Sosyoekonomik eşitsizlikler, artan çevre kirliliği, doğal kaynakların tükenmesi, küresel ısınma, doğal afetler gibi pek çok etmen çevrenin sürdürülebilirliğini tehlikeye atmış, insan sağlığı ve diğer canlılar için de büyük bir tehdit unsuru haline gelmiştir. Bu gibi etmenler şirketleri ve kurumları sosyal girişimcilik alanına yöneltmiş ve daha yaşanabilir bir dünya için adım atmaya itmiştir. Son yıllarda sosyal girişimcilik kavramı popüler bir kavram olarak karşımıza çıkıyor. Peki Sosyal Girişimcilik nedir?
Sosyal girişimcilik kar amacı gütmenin ötesinde toplumsal sorunları belirleyen ve bu sorunlara çözümler getiren kurum ya da şirketlerdir.
Sosyal girişimcilik, kar amacı gütmeyen sivil toplum kuruluşlarıyla karıştırılmamalıdır. Bu halde Sosyal girişimciler kar amacı taşımıyor mu diye sorabilirsiniz. Tabiki taşıyor fakat ilk önceliği kar amacı değil, bulduğu toplumsal sorunlara çözümler getirerek bunu ulaşabileceği her toplumla buluşturmak oluyor. Aynı şekilde elde ettiği kardan da yine toplumun ihtiyacı olan bir alana çözüm üretmek için kullanılıyor.
Sürdürülebilirlik kavramı üzerine daha önce konuşmuştuk. Şimdi bu kavramla tekrar karşılaşıyoruz. Sosyal girişimciler bir soruna çözüm getirirken aynı zamanda bulunan çözümün kalıcı olmasını önemsiyor bu da sürdürülebilir olmasını kaçınılmaz hale geliyor.

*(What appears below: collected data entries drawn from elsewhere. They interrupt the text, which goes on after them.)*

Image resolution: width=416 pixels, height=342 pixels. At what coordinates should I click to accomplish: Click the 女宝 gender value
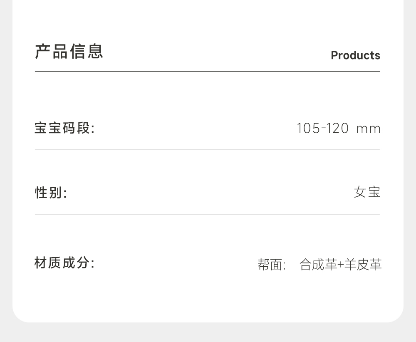pos(367,192)
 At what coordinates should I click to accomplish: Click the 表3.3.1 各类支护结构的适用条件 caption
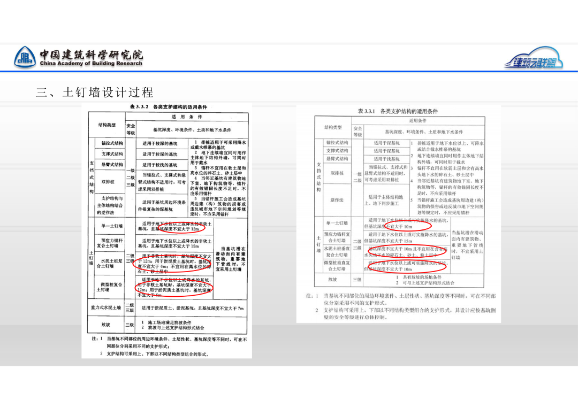tap(399, 111)
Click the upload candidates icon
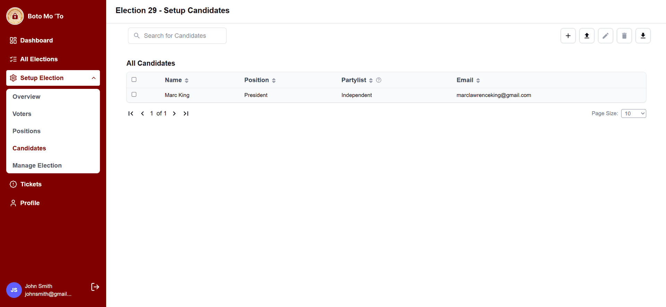The image size is (666, 307). click(587, 36)
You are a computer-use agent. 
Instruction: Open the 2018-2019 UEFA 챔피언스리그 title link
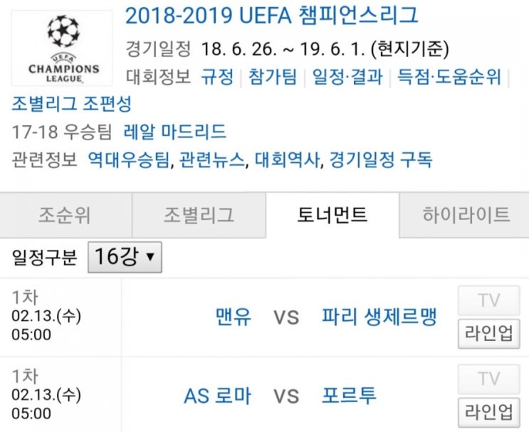pos(271,16)
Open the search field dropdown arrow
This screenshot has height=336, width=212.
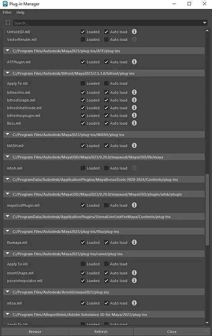(x=205, y=23)
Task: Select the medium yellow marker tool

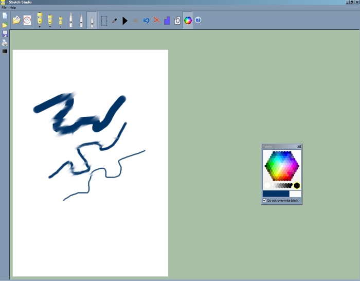Action: pos(50,20)
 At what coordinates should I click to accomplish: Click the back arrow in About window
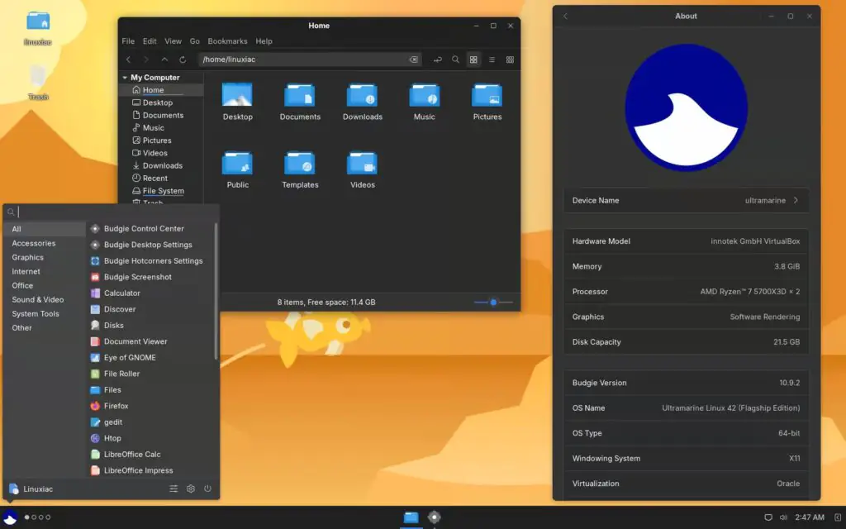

Bu sebeple sosyal girişimcilik,
· Çevreyi ve doğayı önemseyerek bu yolda adımlar atıyor
· Toplumun ihtiyaçlarını gözetip harekete geçiyor
· Geçici değil kalıcı çözümler buluyor
· Geleceğe yatırım yapıyor
Zeero olarak biz de bir sosyal girişimiz. Günlük hayatta kullandığımız, doğal kaynakları tüketen ve çevreyi kirleten ürünlerin doğaya ve insana dost, sürdürülebilir alternatiflerini üretiyoruz. Çevre kirliliği ve atıklar konusunda farkındalık oluşturmaya çalışıyoruz. Zeero ailesi büyüdükçe yeni ürünler geliştirmeye ve çevresel etkimizi arttırmaya devam edeceğiz.